◆ **Extract provided**:
--- START ---

Scottish Men's Premiership
- Sport: Rugby union
- Founded: 1973
- No. of teams: 10
- Country: Scotland
- Most recent champion: Ayr (6th title)
- Most titles: Hawick (13 titles)
- Broadcasters: BBC Alba Scottish Rugby Youtube
- Sponsor: Arnold Clark
- Level on pyramid: 1
- Relegation to: National League Division One
- Domestic cup: Scottish Cup
- Website: https://scottishrugby.org

= Scottish Premiership (rugby union) =

Amateur league competition for Scottish rugby union clubs

The Scottish Premiership (known as the Arnold Clark Men's Premiership for sponsorship reasons) is the highest level of league competition for men's amateur rugby union clubs in Scotland. First held in 1973, it is the top division of the Scottish League Championship. The most recent champions are Ayr, while the most successful club is Hawick who have won the competition thirteen times.

Ten clubs contest the league, with the bottom club relegated to the Scottish National League Division One.

The top level of club rugby in Scotland are the two professional teams – Edinburgh Rugby and Glasgow Warriors – that play in the United Rugby Championship. They assign their players to the clubs below in a pro draft so that they can still play when not used by the professional sides.

== History ==
Up to season 1972–73, Scotland's rugby union clubs participated in what was known as the Scottish Unofficial Championship. It provided very unbalanced competition: some clubs played more fixtures than others and some fixture lists provided stiffer opposition than others. The resulting league table at the end of each season gave a very unbalanced and difficult-to-comprehend set of results.

--- END ---

◆ **Data records**:
--- START ---

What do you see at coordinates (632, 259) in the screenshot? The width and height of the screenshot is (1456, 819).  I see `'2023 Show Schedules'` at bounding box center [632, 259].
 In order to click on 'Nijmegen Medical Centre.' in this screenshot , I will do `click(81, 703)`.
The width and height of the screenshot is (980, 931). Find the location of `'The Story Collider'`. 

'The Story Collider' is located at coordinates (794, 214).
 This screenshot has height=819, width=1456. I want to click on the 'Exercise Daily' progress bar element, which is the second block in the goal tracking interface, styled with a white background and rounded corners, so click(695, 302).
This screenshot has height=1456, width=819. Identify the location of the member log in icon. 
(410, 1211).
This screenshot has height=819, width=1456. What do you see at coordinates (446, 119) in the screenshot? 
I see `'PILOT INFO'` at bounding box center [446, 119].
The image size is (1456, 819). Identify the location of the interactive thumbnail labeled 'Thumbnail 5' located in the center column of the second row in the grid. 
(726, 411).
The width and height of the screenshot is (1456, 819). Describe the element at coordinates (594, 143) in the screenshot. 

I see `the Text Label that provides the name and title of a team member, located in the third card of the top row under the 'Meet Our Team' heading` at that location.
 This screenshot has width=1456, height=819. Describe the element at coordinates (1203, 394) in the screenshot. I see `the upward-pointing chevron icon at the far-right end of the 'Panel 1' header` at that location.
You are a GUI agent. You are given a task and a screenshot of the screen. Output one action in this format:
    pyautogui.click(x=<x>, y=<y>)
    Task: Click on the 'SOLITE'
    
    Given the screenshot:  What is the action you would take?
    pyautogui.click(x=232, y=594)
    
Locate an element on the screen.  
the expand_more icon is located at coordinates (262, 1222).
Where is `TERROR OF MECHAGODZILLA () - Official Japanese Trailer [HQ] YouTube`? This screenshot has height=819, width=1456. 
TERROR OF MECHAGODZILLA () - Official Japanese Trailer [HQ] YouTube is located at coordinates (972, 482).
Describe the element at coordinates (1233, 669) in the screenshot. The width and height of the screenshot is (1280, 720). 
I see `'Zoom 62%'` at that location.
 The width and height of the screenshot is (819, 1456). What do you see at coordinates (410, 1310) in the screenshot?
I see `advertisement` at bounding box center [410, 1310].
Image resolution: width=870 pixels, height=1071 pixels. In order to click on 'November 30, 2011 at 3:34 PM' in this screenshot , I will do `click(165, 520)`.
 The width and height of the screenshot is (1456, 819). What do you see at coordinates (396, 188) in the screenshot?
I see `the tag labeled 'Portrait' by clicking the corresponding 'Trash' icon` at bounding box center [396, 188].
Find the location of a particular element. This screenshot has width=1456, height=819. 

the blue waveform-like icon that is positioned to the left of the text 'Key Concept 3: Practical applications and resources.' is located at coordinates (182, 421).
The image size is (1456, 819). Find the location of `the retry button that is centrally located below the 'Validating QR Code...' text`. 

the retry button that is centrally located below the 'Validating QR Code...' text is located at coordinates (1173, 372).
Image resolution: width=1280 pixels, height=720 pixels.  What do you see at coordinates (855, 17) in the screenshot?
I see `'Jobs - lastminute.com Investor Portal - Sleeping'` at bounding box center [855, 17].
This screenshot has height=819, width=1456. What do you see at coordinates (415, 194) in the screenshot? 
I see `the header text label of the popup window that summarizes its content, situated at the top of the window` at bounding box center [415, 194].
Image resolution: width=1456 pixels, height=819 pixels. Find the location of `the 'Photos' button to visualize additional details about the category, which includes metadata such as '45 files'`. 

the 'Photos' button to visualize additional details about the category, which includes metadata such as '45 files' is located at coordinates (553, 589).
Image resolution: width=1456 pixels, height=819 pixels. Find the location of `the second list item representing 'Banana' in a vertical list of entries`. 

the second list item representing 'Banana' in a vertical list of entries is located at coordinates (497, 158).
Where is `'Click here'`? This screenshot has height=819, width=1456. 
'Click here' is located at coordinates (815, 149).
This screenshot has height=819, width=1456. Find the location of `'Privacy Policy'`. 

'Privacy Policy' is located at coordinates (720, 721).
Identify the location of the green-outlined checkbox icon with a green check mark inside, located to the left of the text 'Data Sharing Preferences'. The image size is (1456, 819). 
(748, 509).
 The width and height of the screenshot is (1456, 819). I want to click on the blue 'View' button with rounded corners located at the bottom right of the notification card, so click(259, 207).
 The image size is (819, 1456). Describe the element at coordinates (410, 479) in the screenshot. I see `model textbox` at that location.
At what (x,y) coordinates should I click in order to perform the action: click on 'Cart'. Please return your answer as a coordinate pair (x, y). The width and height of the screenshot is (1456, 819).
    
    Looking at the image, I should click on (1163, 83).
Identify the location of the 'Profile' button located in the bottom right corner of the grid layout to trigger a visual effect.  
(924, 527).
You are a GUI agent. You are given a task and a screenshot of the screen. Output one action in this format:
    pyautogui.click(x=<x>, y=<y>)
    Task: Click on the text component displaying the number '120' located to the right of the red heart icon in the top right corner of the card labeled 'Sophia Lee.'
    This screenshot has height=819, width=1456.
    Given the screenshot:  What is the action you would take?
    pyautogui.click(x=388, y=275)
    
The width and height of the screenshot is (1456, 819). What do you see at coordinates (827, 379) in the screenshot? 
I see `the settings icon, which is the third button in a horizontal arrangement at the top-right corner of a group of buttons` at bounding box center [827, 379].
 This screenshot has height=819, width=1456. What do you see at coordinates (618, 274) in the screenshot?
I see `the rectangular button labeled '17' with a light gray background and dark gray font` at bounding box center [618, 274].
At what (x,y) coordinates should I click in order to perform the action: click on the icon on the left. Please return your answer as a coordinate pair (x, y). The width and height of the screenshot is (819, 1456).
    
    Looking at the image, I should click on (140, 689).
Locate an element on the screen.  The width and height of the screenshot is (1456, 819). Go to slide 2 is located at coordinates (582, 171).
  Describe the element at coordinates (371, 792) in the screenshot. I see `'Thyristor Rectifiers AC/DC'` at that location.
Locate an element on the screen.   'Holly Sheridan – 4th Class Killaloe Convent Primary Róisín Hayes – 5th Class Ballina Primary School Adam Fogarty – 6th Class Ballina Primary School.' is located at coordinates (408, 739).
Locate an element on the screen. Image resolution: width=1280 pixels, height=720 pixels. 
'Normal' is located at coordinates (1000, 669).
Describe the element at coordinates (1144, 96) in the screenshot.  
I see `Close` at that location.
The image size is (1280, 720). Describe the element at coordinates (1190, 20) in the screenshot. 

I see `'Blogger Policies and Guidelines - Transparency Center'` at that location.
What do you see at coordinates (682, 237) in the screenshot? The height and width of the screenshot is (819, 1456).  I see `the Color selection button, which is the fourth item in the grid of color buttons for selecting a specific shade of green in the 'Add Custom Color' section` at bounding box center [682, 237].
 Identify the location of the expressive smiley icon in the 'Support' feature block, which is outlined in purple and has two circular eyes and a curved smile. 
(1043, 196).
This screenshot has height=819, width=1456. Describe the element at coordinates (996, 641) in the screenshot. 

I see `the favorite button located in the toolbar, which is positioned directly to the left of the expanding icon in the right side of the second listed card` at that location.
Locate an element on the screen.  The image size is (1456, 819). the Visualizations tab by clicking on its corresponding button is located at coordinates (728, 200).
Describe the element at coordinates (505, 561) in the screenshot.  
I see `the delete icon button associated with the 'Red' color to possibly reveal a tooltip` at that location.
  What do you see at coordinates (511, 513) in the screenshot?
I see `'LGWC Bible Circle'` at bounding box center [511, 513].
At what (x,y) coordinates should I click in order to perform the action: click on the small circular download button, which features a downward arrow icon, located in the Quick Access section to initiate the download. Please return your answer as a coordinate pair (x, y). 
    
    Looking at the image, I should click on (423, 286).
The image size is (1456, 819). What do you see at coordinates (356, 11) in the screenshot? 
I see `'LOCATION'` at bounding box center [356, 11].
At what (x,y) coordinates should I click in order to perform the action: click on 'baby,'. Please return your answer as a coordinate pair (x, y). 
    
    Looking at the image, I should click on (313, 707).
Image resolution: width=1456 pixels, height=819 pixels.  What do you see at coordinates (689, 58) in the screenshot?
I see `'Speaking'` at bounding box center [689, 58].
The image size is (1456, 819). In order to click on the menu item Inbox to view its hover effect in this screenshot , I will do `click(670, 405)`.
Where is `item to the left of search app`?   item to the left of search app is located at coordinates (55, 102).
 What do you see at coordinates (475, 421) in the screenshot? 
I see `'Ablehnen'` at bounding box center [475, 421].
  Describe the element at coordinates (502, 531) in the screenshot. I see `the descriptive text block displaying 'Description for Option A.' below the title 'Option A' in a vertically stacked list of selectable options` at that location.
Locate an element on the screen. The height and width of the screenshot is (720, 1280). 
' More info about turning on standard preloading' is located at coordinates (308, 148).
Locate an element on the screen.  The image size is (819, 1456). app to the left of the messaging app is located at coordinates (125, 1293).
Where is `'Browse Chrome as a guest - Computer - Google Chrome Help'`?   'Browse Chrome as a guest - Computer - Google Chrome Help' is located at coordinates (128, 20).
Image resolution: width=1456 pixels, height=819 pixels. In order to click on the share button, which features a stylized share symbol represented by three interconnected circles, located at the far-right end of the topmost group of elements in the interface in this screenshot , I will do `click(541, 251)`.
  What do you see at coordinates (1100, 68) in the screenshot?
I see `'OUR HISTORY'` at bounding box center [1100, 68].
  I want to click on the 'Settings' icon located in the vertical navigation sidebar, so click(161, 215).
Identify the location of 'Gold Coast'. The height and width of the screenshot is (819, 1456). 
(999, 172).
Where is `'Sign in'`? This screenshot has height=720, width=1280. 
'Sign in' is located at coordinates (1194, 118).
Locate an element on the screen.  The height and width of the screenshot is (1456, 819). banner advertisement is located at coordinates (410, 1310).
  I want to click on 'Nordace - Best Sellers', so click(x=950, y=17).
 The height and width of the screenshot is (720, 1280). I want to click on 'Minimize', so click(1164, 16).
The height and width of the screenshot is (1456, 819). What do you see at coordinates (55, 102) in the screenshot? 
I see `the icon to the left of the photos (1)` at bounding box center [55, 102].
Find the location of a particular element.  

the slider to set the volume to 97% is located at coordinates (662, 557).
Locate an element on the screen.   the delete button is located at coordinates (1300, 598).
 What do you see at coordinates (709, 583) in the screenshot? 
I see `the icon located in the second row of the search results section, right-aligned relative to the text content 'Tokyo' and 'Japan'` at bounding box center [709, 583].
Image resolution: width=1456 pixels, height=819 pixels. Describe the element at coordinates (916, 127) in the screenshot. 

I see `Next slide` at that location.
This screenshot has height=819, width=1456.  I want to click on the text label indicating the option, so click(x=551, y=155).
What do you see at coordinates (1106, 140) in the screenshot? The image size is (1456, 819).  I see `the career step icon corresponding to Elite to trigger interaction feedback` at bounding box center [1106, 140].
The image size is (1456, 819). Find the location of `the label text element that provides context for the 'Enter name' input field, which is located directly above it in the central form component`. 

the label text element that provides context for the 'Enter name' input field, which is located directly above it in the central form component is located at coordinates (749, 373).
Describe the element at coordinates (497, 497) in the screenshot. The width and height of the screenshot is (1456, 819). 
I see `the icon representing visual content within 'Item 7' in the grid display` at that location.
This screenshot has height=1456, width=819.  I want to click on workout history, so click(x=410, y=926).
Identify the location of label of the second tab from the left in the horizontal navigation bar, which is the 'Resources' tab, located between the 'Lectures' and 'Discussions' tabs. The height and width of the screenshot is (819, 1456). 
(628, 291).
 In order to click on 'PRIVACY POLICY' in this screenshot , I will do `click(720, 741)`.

--- END ---

◆ **Exercise 1**:
Based on the Scottish Premiership text, do these statements agree with it? (a) Ayr is the most successful club in the competition. (b) Edinburgh Rugby and Glasgow Warriors play in the United Rugby Championship. (c) Under the Scottish Unofficial Championship, every club played the same number of fixtures. Answer yes or no for each and quote the deciding words.
◆ **Exercise 2**:
Extend the history section of the Scottish Premiership text, starting after its final sentence.

◆ **Exercise response 1**:
(a) No: "the most successful club is Hawick who have won the competition thirteen times."
(b) Yes: "the two professional teams – Edinburgh Rugby and Glasgow Warriors – that play in the United Rugby Championship."
(c) No: "some clubs played more fixtures than others."

◆ **Exercise response 2**:
Starting in season 1973–74, the Scottish Rugby Union organised the full member clubs into six leagues. This suited some of the 'open' clubs, but many of the older former pupils' clubs found it difficult to compete successfully, and were forced into going 'open' themselves to try to recruit some of the better players. Those who didn't declined. Open clubs kept their old FP or academic name, and still played on grounds owned by the schools. In the first 14 seasons of league rugby, the Division I championship was won by Hawick on ten occasions.

One consequence was soon apparent: fewer players were selected from English clubs to represent Scotland. For the first time since before the First World War, the domestic game was producing an adequate number of players of genuine international class. Though the SRU's administrators were often seen as backward-looking, Scotland had a national league before England, Wales, or Ireland.

Heriot's FP became the first city club to win the championship. They had already attracted "outsiders"; their leading try-scorer was Bill Gammell, a Fettesian already capped for the Scotland national rugby union team while playing for Edinburgh Wanderers. League rugby drew the crowds, and the 20 years that followed its introduction were the best in the history of Scottish club rugby. During that period the title of champions rarely left the Borders, with Hawick, Melrose and Gala enjoying long periods of ascendancy. Latterly, however, Borders' domination has weakened with teams from across the central belt featuring, particularly from Edinburgh, with Boroughmuir, Watsonians and Currie, along with Heriot's, all champions.

Since the advent of the leagues, the Scottish Rugby Union and its member clubs have reorganised the competition several times, usually to change the number of teams. The top Scottish clubs qualified to the British and Irish Cup from 2009 to 2014. Then from season 2019–20, a semi-professional championship in Scotland, known as the Super 6, was introduced – its teams no longer took part in the Premiership competition; however, this was changed when the Super 6 was discontinued after the 2023/24 season. The Super 6 format was intended to bridge the gap between the amateur grade and the professional United Rugby Championship teams.

A new set of dominant clubs arose after the members of the Super 6 broke off from the premiership. Currie Chieftains, Marr and a rejuvenated Hawick team became regular finishers in the playoff spots on the table from between the 2019/20 season and the present one (2023/24). All three sides won a title each during that time period.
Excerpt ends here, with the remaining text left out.